“We walked in expecting the normal monsters,” she said. “We found a foreman, four workers, and three teenagers on a school tour, all alive. Three of them were shifters. No odd scents. No wards reacting. Nothing.”
“So you left,” Alex said with bored contempt, “riveting tale.”
Kiara smiled, small and sharp. “We would have,” she said, “if not for one thing.” She lifted her hand, sparks of magic skittering over her fingers. “When I brushed my magic over the camp, it slid off three of the workers like oil off glass. No energy. No snag. Just…nothing.”
Dani’s neck prickled.
“Magic always catches on something,” Kiara said, “on living things. On dead things. Organic matter. Gaia sees all in her domain. But these people were blanks. They smelled human. Had heartbeats. But their souls were…wrong. Hollow.”
Dominic’s gaze sharpened. Layla’s hand dropped from his arm, resting on her own belly instead, protective.

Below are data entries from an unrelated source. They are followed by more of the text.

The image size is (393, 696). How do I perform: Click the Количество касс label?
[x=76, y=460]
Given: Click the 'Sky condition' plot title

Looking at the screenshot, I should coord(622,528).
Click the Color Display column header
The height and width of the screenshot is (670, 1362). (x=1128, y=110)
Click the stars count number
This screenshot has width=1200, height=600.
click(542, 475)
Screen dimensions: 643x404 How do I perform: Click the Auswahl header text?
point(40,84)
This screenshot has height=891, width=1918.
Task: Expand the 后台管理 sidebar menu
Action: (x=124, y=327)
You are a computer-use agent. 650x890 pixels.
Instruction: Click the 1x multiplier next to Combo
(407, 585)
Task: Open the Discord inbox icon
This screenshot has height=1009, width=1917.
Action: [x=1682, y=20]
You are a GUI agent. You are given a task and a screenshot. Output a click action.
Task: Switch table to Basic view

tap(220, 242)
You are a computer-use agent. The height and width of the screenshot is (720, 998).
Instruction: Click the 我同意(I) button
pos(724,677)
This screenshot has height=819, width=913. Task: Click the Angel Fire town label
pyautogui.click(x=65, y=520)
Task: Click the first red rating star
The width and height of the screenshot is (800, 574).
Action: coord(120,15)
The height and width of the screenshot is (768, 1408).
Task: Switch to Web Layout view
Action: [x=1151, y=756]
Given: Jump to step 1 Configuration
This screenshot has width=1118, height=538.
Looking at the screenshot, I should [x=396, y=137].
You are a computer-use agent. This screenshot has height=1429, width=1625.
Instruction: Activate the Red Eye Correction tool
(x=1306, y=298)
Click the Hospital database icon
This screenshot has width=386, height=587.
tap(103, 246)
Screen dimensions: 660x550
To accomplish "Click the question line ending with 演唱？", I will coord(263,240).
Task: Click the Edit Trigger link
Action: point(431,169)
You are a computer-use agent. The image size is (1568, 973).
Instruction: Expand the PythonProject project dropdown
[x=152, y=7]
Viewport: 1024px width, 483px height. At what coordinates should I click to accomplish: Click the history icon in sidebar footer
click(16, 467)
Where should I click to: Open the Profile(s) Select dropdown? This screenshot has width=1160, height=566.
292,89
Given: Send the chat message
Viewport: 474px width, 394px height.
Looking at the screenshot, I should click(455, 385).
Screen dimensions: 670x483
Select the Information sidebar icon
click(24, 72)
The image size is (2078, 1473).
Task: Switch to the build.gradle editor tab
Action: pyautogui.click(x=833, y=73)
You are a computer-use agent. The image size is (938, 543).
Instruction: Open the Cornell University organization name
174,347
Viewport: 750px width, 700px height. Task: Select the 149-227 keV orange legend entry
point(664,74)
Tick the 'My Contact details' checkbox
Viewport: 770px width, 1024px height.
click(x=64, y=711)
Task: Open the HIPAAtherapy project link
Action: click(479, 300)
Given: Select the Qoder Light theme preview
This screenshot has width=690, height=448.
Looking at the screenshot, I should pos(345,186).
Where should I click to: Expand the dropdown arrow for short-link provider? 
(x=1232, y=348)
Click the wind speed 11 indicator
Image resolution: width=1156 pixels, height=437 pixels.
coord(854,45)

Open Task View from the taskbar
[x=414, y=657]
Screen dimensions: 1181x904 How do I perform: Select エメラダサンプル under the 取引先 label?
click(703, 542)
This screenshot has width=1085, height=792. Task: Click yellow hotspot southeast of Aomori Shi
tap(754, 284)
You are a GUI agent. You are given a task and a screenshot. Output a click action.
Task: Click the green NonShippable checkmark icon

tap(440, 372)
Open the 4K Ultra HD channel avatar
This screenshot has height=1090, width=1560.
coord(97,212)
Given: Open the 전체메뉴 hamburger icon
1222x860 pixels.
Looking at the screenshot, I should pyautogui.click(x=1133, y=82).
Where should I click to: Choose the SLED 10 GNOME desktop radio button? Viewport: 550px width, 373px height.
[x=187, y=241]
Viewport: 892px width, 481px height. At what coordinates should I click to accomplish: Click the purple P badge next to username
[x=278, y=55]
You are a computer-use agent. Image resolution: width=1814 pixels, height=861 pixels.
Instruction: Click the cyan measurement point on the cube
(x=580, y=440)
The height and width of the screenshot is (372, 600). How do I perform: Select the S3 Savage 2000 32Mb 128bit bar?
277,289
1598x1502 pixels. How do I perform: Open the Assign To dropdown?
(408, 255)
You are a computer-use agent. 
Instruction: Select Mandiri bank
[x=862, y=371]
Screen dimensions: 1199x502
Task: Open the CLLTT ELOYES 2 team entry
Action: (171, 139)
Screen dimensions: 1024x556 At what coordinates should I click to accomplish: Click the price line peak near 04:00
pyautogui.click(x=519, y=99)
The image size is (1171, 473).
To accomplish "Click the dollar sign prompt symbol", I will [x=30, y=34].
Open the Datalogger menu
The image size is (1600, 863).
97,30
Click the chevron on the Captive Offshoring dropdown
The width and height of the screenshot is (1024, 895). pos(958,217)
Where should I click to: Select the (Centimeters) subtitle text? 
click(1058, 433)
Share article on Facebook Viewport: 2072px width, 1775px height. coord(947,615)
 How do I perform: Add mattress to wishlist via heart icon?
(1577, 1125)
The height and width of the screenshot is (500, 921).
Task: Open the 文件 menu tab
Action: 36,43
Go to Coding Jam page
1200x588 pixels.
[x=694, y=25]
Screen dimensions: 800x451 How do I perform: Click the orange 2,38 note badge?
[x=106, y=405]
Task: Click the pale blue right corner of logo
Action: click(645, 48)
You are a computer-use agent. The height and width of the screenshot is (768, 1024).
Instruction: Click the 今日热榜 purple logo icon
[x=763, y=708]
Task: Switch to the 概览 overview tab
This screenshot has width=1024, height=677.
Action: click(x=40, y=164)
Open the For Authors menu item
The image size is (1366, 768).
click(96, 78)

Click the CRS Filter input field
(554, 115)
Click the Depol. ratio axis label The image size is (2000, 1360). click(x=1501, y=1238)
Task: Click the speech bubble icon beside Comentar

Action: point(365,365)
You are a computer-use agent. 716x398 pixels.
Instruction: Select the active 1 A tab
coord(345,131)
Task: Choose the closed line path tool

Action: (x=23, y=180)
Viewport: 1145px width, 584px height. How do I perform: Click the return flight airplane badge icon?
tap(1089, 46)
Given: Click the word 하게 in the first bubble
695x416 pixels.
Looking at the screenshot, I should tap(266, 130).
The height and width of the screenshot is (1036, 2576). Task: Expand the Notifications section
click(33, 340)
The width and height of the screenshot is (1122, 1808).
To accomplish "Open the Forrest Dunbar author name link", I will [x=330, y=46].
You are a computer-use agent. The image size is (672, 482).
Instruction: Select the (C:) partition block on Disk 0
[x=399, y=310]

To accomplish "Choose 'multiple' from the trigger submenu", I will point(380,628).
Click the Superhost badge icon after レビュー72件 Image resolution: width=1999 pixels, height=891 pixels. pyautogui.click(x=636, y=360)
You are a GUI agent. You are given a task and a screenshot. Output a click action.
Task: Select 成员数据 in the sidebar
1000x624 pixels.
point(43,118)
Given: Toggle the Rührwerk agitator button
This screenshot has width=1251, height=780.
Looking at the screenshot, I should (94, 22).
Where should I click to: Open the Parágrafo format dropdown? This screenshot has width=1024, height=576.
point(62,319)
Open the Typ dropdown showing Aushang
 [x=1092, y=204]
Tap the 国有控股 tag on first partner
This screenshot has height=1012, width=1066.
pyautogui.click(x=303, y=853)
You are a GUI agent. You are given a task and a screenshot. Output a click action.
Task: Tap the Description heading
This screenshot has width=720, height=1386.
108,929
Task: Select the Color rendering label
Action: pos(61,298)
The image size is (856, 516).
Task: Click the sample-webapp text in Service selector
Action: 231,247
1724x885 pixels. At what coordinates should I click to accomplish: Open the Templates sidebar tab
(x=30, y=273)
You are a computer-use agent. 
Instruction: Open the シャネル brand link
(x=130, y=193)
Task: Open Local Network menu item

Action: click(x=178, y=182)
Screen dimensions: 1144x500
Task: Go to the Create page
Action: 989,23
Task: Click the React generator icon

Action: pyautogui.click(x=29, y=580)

“We pushed,” Kiara said, “they laughed. Called us superstitious. They were just ordinary people, a tiny settlement of shifters and humans. Not unlike a million others we’ve seen before.”
She looked at Arthur now. At Alex. At the witches.
“Ten minutes later, when we were almost off the site, one of my runes went off,” she said, “a small one. I’d left it on the logging road as a tripwire. It pinged footsteps. They were following us.”
Dani’s fingers dug into her own palms.
“We circled back,” Kiara said. “Made it look like we were lost. The three workers came to help. Up close, like before, one smelled human, and two smelled like shifters. My wolves couldn’t tell a single difference.” She tapped her temple. “But the wards did. They crawled. Like spiders on skin. As far as my magic was concerned, only my men and I stood on that road.”
Julian’s face had gone very still. Lavinia’s eyes were flint.
“We pushed again,” Kiara said, “they didn’t like that.”
She smiled without humor.
“Hybrids are learning,” she said, “sure, they have their weaknesses. Open flames, prolonged starvation, and a certain lack of subtlety; all things we know about. But now they’ve found ways to hide their scent. To sit under wards without tripping them. To pass as human. To pass as shifters. To live among us, undetected. After all, in a crowd, not even a witch could sense their absence of…soul.”
She let that sink in. Seconds ticked by, each one loud in Dani’s pulse.
“So no,” Kiara finished softly. “You can’t trust your nose. Or your stories. If you’re still looking for monsters with glowing eyes and claws and teeth, you’re already dead. The things hunting us now can look like the man who sells you coffee in the morning.”
The clearing seemed to tilt, just a fraction.
Dani’s mind flashed, unbidden, to the witches who’d left in the night with notes. To all the strangers in their midst. To Aurelia in the lodge, surrounded by children and minders and—
Her stomach lurched.
“Hybrids can appear human, can appearshifter,” she said aloud, before she could stop herself.
Kiara’s eyes cut to her. Their gazes locked.
“Yes, Luna,” Kiara said. “They can.”
Chapter 18 - Arthur
Arthur tried to listen.
He really did.
Kiara’s words still rang in the clearing,like the man who sells you petrol, and the air felt thinner for it. Wolves shifted, uneasy. Witches murmured, magic prickling.
Arthur’s gaze kept dragging sideways anyway.
To her.
Dani stood a little ahead of the Salem line, shoulders square, cloak pulled tight. The wind kept catching at her hair, dragging curls loose so the whole riot of red moved like flame. Her mouth was set, eyes narrowed, the green of them sharp as glass against the snow.